Er betrachtete die Blutspur der Kreatur auf dem Boden, wie sie einen sichtbaren Bogen um das Kabel machte, ihm bewusst ausgewichen war. Und plötzlich begriff er, verstand alles, nicht auf einer rationalen Ebene, nicht durch Logik, sondern intuitiv, getrieben von einem Gefühl, einer inneren Stimme, die ihm sagte was zu tun war. Die sich nicht vor untoten Kreaturen fürchtete, weil für sie die physikalische Unmöglichkeit keine Rolle spielte, für die das schwarze Zimmer und das Telefon keine surrealen Stücke eines verborgenen Puzzles waren. Er fragte sich, ob diese Stimme schon immer zu ihm gesprochen hatte und er erst jetzt anfing zuzuhören, aber er kam zu keiner Antwort. Die Zeit für Fragen und Zweifel war vorbei. Schon ein ganzes Leben lang.
Mike stürmte vorwärts, stieß die kriechende Kreatur, die einmal Toni gewesen war beiseite, mit lächerlicher Leichtigkeit, die seine Angst von vor ein paar Sekunden albern aussehen ließ, und ergriff das Kabel, das in dem Zimmer verschwand.

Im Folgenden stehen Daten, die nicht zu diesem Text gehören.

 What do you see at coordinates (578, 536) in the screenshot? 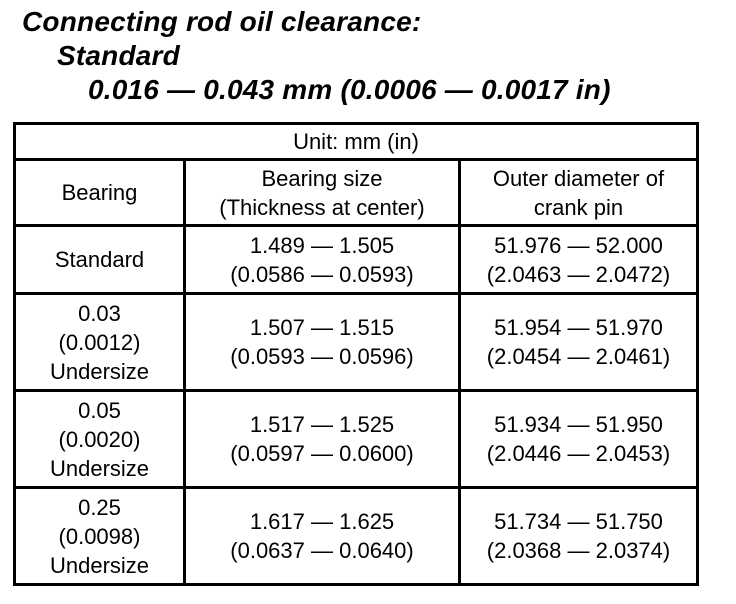
I see `cell-crank-pin: 51.734 — 51.750 (2.0368 — 2.0374)` at bounding box center [578, 536].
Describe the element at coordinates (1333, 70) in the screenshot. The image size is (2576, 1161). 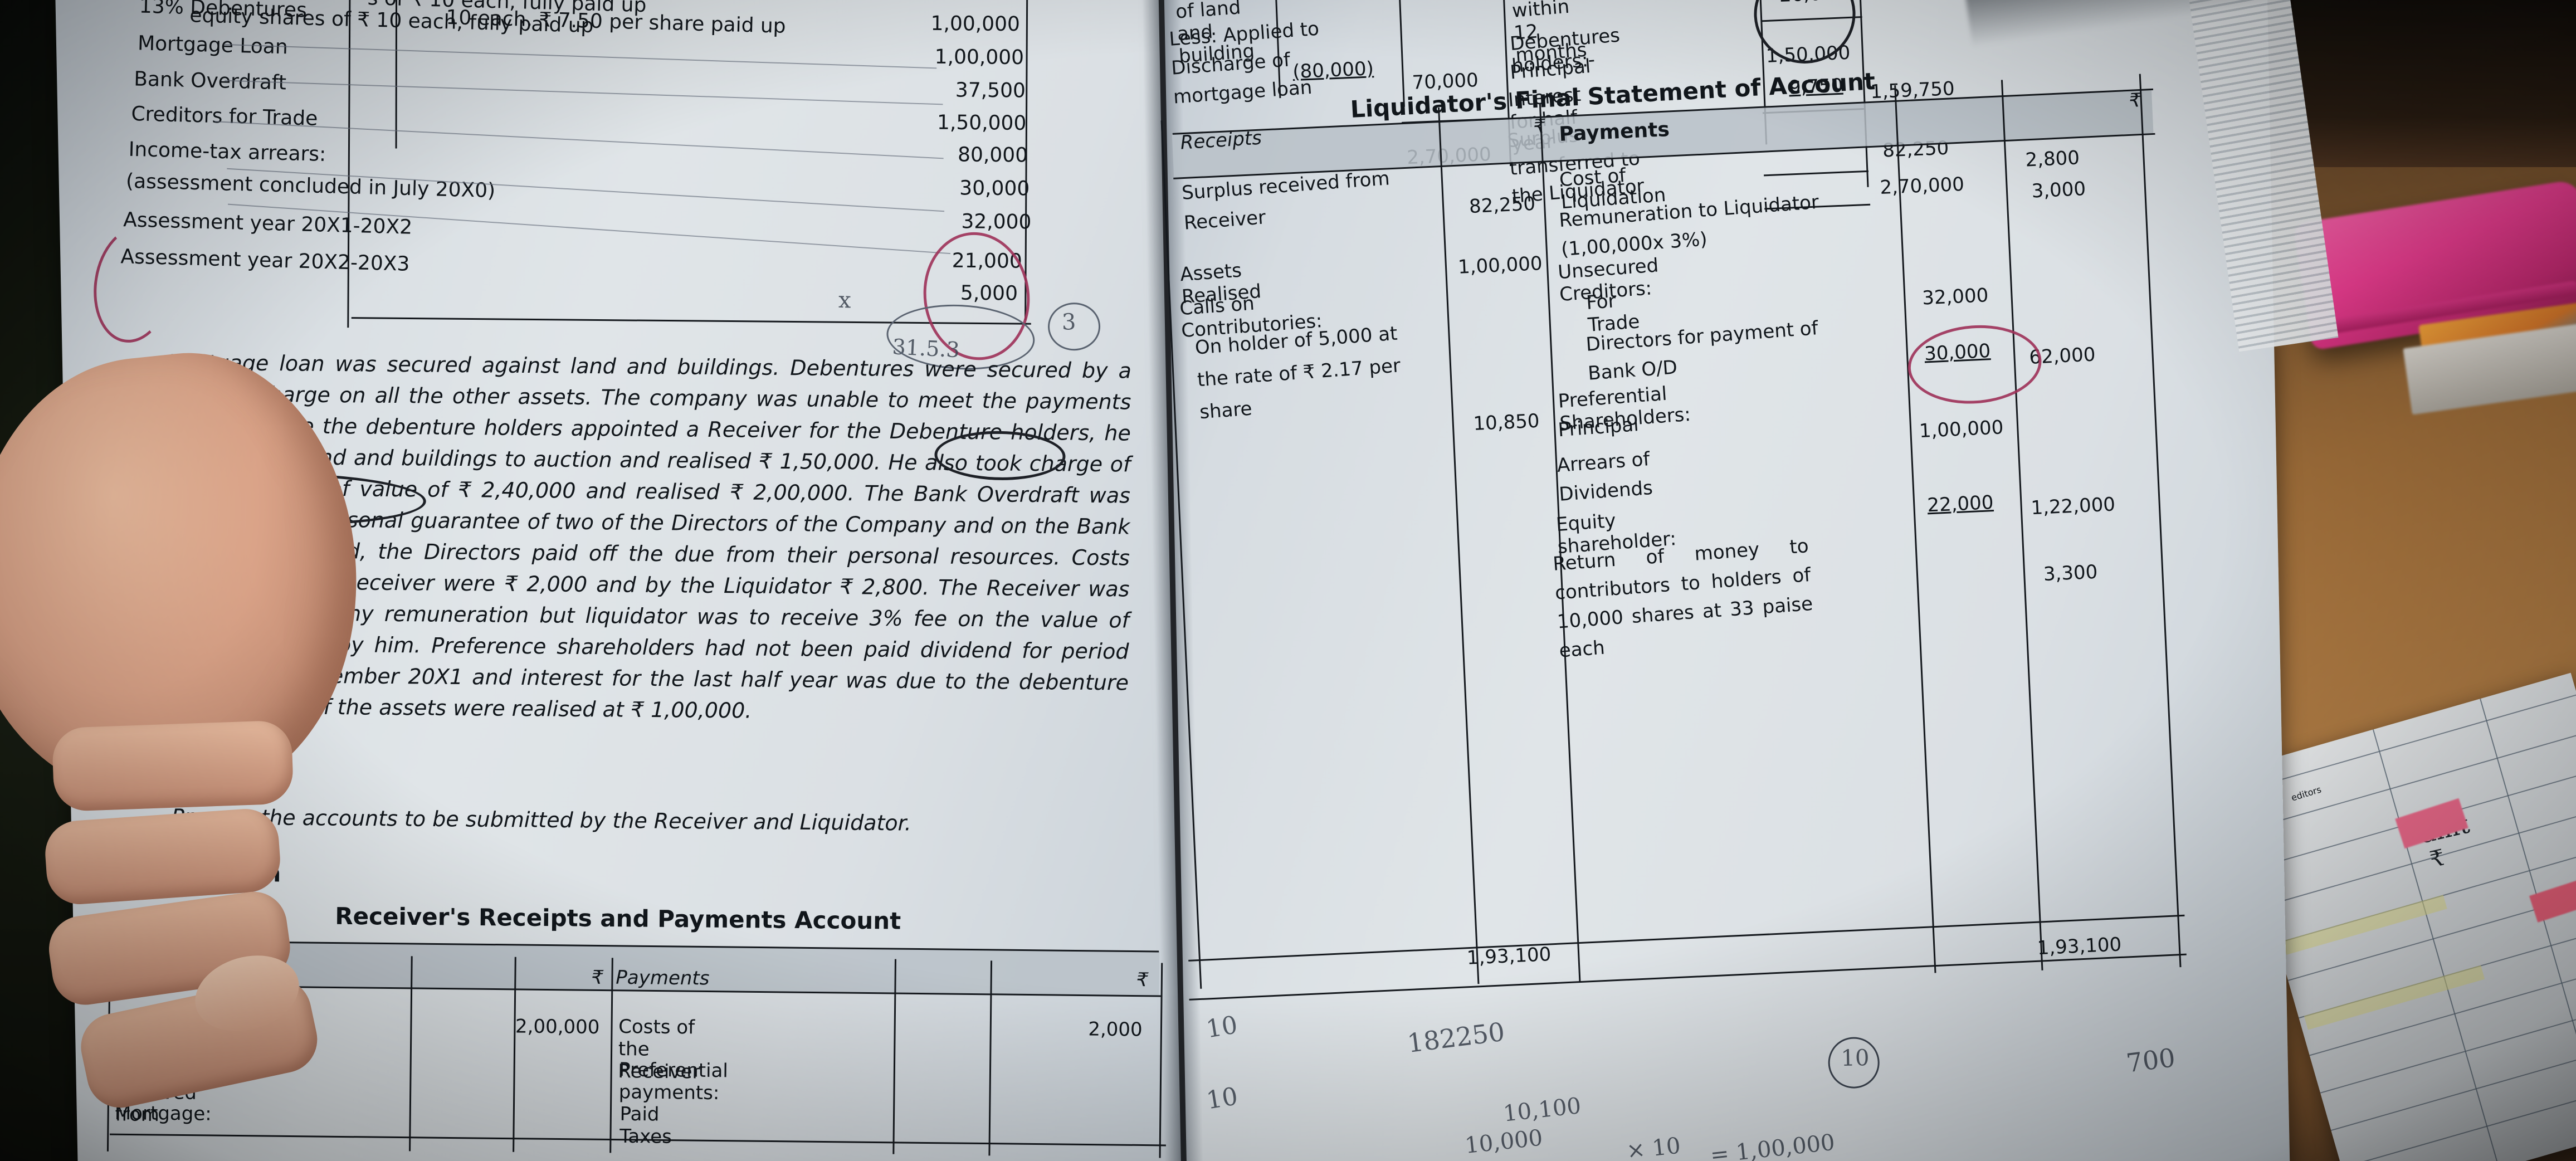
I see `rt-cont-amount-1: (80,000)` at that location.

Ein grausiger Schrei drang aus der Dunkelheit, keine Stimme mehr, keine Worte, nur noch laut gewordene Wut. Aber nicht nur Wut, Mike kam es eher wie ein Angstschrei vor. Er riß an dem Telefonkabel, zog es aus der stofflichen Finsternis, die als unsichtbarer Rückstand daran haften blieb und in kalten Schlieren seine Finger benetzte.
»Nein! Tu das nicht Mike, das darfst du nicht.«, sagte Cavelli, »Bitte, ich bin so kurz davor.«
Meter um Meter holte er aus dem Raum, mit wachsendem Eifer, angetrieben von Cavellis erbärmlichem Flehen.
»Bitte Mike, ich kann dir Geld geben, soviel du willst, bitte lass mich wenigstens zurück, bitte lass mich nicht in...« Dann brach die Stimme ab.
Am Ende des Kabels hing ein Anrufbeantworter, eine unförmiges altes Ding mit Tonband und dicken, abgenutzten Knöpfen, dass er ruckartig über den Fußboden schleifte. Mike betrachtete das Gerät verwundert, ein zufriedenes Lächeln im Gesicht. Dann drückte er den Abspielknopf.
Es sprach eine weibliche Stimme, leise, ein wenig heiser, wie am morgen, gleich nach dem Aufstehen. »Danke«, sagte sie.